→ **给定文本**

____

用一个mark数组,和grid对应,初始化为0
DFS:
1.标记当前搜索位置已被搜索(标记当前位置的mark数组为1)
2.按照方向数组的4个方向,拓展4个新位置newx,newy
3.若新位置不在地图范围内,则忽略
4.如果新位置未曾到达(mark[newx][newy]=0,)且是陆地(grid[newx][newy]=1),继续DFS这个位置
BFS:
1.设置搜索队列Q,标记mark[x][y]=1,并将待搜索的位置push队列Q
2.只要队列不空,取队头元素,按照方向数组的4个方向,拓展4个新位置newx,newy
3.若新位置不在地图范围内,则忽略
4.如果新位置未曾到达(mark[newx][newy]=0,)且是陆地(grid[newx][newy]='1'),将该新位置push进入队列,并标记mark[newx][newy]=1.
求岛屿的数量:
1.设置island_number = 0;
2.设置mark数组,并初始化
3.遍历地图grid上的所有点,如果当前点是陆地,且未被访问过,搜索search(mark,grid,x,y),search是DFS或BFS。完成搜索后island_number++
class Solution {
public:
//DFS
void DFS(vector<vector<int> >& mark, vector<vector<char> >& grid,int x,int y)
{
mark[x][y] = 1;
static const int dx[] = {-1, 1, 0, 0};
static const int dy[] = {0, 0, -1, 1};//方向数组
for(int i =0;i<4;++i)
{
int newx = x + dx[i];
int newy = y + dy[i];
if(newx <0 || newx >=mark.size() || newy<0 || newy>=mark[newx].size())

____

→ **数据摘录**
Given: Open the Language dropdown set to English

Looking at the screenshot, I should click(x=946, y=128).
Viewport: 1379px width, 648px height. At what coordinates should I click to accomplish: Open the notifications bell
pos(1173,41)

____

→ **练习题目 A**
请把岛屿数量文本中以含有“用一个mark数组,和grid对应,初始化为0”的文字开头、以“newx][newy]=1.”结尾的那一段原样返回。
→ **练习题目 B**
岛屿数量文本在“BFS:”之下列出了哪些步骤？请全部写出。
上述数据行另有出处。

→ **参考答案 A**
用一个mark数组,和grid对应,初始化为0
DFS:
1.标记当前搜索位置已被搜索(标记当前位置的mark数组为1)
2.按照方向数组的4个方向,拓展4个新位置newx,newy
3.若新位置不在地图范围内,则忽略
4.如果新位置未曾到达(mark[newx][newy]=0,)且是陆地(grid[newx][newy]=1),继续DFS这个位置
BFS:
1.设置搜索队列Q,标记mark[x][y]=1,并将待搜索的位置push队列Q
2.只要队列不空,取队头元素,按照方向数组的4个方向,拓展4个新位置newx,newy
3.若新位置不在地图范围内,则忽略
4.如果新位置未曾到达(mark[newx][newy]=0,)且是陆地(grid[newx][newy]='1'),将该新位置push进入队列,并标记mark[newx][newy]=1.

→ **参考答案 B**
1.设置搜索队列Q,标记mark[x][y]=1,并将待搜索的位置push队列Q
2.只要队列不空,取队头元素,按照方向数组的4个方向,拓展4个新位置newx,newy
3.若新位置不在地图范围内,则忽略
4.如果新位置未曾到达(mark[newx][newy]=0,)且是陆地(grid[newx][newy]='1'),将该新位置push进入队列,并标记mark[newx][newy]=1.